Hi, planning our next holiday and we are thinking of going down the west coast of France and crossing into Spain then driving across through Zaragoza and on to Barcelona then up the coast and back through the middle of France.
Is it possible to tell from the road numbers in Spain if they are toll roads? I notice some designate "A" and others "AP".

Thanks Iain


----------



## boringfrog (Sep 22, 2006)

*A and AP*

A = Autoroute
AP = Autoroute Payant


----------



## rosalan (Aug 24, 2009)

Sat nav will also give you advanced warning

Alan


----------



## Geriatricbackpacker (Aug 21, 2012)

We were advised that it was worth the extra expense to use the AP around Barcelona by a couple of motorhomers who hadn't. I think off hand it cost us about 11 euros so didn't break the bank and a heck of a lot cheaper than the French paiges. Didn't bother with any other pay routes whilst in Spain as they have new roads everywhere!


----------



## DJP (May 9, 2005)

Spanish tolls went up on 1st January by as much as 30%


----------



## Xavi_ZixxeR (Sep 29, 2011)

Geriatricbackpacker said:


> We were advised that it was worth the extra expense to use the AP around Barcelona by a couple of motorhomers who hadn't. I think off hand it cost us about 11 euros so didn't break the bank and a heck of a lot cheaper than the French paiges. Didn't bother with any other pay routes whilst in Spain as they have new roads everywhere!

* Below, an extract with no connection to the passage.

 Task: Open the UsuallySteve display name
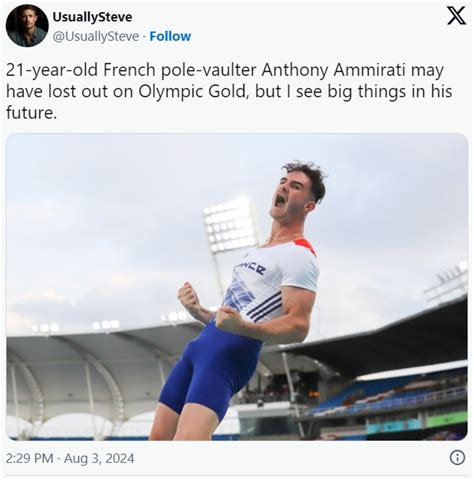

The AP7 (also called E-15 near Barcelona) is a toll motorway, but not around Barcelona (it used to be but not anymore). 
Search Autopista_AP-7 in wikipedia

If you come from Zaragoza, you can use the A2 (free). A2 is the motorway built over the former N-2 (National 2).

If you don't want to go to Barcelona city, you have 2 main options:
-Easiest one: in Martorell you can switch from A2 to AP7, paying Martorell toll (maybe around 1 pound or 2 for a small/medium MH).
You will not pay, then, if you go around Barcelona using AP7 but leave it at exit 13 (Granollers)

-Cheapest one: after Martorell, and just after passing Molins de Rei, the A2 is parallel to B23 (part of the AP7 that goes into Barcelona city), you can then take an exit, cross over the A2, and get into B23, going back until after Molins de Rei you can take the AP7.

Once in the AP7, though, it may be a good option to take exit 14 (beware!! it is on the left lane... well that may be normal for you  but it is a problem here) into the C-17, then either switch to C-25 after Vic, or to C-37. If you are not in a hurry, Girona's old city, the volcanoes around Olot, Besalú, are well worth a visit! I can provide advice on where to park and "wild camp" (if you can call that to sleep in a tarmac parking space inside the city)

BTW: tolls in Catalonia and in Spain are more expensive for double-wheel or double-axle, I have an old double-wheel '99 Transit and I avoid them). Heigth does not affect the charge (some toll lanes have heigth limiters, beware). Catalonia has little good free motorways, we have contributed a lot to the massive amount of free motorways in other parts of isPain.


----------